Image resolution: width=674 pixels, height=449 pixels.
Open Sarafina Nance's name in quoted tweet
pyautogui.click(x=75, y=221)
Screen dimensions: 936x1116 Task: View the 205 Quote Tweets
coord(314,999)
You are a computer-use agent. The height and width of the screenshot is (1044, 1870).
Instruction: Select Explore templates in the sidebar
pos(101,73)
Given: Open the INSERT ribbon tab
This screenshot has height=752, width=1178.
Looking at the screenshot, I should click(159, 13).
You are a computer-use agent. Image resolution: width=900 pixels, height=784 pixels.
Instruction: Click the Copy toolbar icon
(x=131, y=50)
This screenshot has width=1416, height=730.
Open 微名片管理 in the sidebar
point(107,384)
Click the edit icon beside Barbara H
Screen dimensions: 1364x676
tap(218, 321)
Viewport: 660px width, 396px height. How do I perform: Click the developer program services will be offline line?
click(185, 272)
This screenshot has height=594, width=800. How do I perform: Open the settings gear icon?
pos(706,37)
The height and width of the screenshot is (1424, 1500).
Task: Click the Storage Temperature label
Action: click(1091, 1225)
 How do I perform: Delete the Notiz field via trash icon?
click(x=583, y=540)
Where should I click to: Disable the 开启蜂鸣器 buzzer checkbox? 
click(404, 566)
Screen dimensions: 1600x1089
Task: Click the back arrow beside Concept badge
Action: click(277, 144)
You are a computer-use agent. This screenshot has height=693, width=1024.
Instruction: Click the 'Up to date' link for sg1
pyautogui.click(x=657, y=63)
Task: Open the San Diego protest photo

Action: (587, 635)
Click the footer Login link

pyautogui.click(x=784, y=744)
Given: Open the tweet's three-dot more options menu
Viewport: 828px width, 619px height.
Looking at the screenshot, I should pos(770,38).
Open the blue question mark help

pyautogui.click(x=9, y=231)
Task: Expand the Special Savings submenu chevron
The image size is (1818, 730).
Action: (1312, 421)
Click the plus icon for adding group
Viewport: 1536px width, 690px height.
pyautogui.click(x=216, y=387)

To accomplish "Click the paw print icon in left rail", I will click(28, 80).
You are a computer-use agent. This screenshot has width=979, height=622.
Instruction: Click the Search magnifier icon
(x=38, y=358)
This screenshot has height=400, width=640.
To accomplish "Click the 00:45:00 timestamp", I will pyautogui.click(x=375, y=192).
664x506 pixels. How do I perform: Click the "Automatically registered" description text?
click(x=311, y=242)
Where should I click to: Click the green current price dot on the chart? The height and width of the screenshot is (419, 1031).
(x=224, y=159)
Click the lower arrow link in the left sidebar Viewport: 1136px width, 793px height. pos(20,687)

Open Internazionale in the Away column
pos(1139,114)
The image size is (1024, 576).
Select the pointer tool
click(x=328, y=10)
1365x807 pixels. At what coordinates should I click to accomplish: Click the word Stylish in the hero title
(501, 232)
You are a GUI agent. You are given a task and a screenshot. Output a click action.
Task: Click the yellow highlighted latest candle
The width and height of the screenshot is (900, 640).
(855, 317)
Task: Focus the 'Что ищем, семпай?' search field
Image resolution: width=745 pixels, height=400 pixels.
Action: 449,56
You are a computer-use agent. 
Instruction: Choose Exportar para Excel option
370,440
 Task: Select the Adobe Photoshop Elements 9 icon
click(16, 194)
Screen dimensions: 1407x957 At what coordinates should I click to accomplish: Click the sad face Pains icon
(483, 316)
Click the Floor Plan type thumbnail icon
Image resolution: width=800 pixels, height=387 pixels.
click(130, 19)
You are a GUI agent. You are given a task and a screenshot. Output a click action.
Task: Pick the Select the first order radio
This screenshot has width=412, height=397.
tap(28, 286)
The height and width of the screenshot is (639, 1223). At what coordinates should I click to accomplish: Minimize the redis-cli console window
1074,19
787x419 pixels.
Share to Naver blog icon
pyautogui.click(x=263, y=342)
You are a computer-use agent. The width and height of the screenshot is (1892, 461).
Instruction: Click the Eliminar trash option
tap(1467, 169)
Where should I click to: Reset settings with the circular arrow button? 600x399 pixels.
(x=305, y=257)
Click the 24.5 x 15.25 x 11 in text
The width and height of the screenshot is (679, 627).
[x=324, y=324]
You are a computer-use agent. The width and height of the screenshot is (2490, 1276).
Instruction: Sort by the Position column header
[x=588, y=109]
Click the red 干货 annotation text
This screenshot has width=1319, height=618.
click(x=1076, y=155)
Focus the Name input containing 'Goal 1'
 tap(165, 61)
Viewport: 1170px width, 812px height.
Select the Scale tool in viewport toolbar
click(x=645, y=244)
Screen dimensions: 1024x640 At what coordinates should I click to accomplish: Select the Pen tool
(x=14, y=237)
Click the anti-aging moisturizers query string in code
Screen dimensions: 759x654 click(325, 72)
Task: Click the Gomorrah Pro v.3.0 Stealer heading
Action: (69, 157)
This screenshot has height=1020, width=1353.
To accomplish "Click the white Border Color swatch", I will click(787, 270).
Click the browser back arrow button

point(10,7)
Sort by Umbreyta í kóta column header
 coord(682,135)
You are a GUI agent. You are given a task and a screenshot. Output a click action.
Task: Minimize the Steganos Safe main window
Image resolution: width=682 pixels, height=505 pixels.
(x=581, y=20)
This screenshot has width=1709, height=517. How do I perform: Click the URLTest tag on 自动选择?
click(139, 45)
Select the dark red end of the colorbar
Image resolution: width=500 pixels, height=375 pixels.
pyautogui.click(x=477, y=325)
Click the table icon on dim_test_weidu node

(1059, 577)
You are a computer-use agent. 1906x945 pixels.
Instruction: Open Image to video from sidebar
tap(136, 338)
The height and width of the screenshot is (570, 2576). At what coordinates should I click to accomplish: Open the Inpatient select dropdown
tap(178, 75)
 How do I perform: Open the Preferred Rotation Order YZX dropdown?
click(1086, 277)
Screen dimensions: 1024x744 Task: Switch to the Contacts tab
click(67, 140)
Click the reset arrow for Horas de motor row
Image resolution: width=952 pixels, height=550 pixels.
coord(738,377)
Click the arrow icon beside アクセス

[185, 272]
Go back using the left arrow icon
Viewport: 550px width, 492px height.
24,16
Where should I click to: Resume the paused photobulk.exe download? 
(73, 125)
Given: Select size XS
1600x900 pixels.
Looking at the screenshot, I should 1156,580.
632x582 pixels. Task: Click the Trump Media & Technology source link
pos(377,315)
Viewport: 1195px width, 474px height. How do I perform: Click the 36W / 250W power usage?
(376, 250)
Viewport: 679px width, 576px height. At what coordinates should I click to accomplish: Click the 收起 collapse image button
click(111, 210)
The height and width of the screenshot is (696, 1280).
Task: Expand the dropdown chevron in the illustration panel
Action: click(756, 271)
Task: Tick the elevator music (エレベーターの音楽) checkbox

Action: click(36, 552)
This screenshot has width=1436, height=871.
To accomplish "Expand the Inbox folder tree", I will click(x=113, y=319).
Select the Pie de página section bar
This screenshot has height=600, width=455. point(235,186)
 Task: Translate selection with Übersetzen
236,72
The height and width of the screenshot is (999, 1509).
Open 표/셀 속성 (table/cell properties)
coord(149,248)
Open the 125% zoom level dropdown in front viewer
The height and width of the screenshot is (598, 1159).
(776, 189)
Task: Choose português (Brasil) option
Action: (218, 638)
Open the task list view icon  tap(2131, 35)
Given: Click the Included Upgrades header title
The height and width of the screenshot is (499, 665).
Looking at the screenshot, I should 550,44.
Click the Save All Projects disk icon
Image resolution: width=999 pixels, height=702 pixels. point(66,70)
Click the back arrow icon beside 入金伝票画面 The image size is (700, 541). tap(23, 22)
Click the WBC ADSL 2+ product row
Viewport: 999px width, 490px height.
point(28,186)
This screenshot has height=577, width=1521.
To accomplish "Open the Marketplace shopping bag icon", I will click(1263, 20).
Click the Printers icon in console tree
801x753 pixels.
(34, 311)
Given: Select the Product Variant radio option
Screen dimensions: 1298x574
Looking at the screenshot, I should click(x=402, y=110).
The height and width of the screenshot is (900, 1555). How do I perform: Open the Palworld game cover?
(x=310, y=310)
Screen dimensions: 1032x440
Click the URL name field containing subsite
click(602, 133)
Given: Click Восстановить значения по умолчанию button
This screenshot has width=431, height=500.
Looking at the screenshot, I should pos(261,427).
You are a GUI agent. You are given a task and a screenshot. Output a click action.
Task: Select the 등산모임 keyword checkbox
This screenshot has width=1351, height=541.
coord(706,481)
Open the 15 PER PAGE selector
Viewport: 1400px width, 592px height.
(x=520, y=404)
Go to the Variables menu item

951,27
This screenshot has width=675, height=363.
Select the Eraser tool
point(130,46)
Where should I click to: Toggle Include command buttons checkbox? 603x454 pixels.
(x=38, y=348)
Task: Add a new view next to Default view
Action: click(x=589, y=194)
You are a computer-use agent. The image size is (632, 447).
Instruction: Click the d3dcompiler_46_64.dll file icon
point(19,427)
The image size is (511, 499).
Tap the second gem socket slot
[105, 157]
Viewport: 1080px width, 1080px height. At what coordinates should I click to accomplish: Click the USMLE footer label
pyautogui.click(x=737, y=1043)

__PROBLEM TO SOLVE__
Read through the data and copy every line where "left" shows up.

__EXERCISE RESULT__
To accomplish "Click the paw print icon in left rail", I will click(28, 80).
Click the lower arrow link in the left sidebar Viewport: 1136px width, 793px height. pos(20,687)
Go back using the left arrow icon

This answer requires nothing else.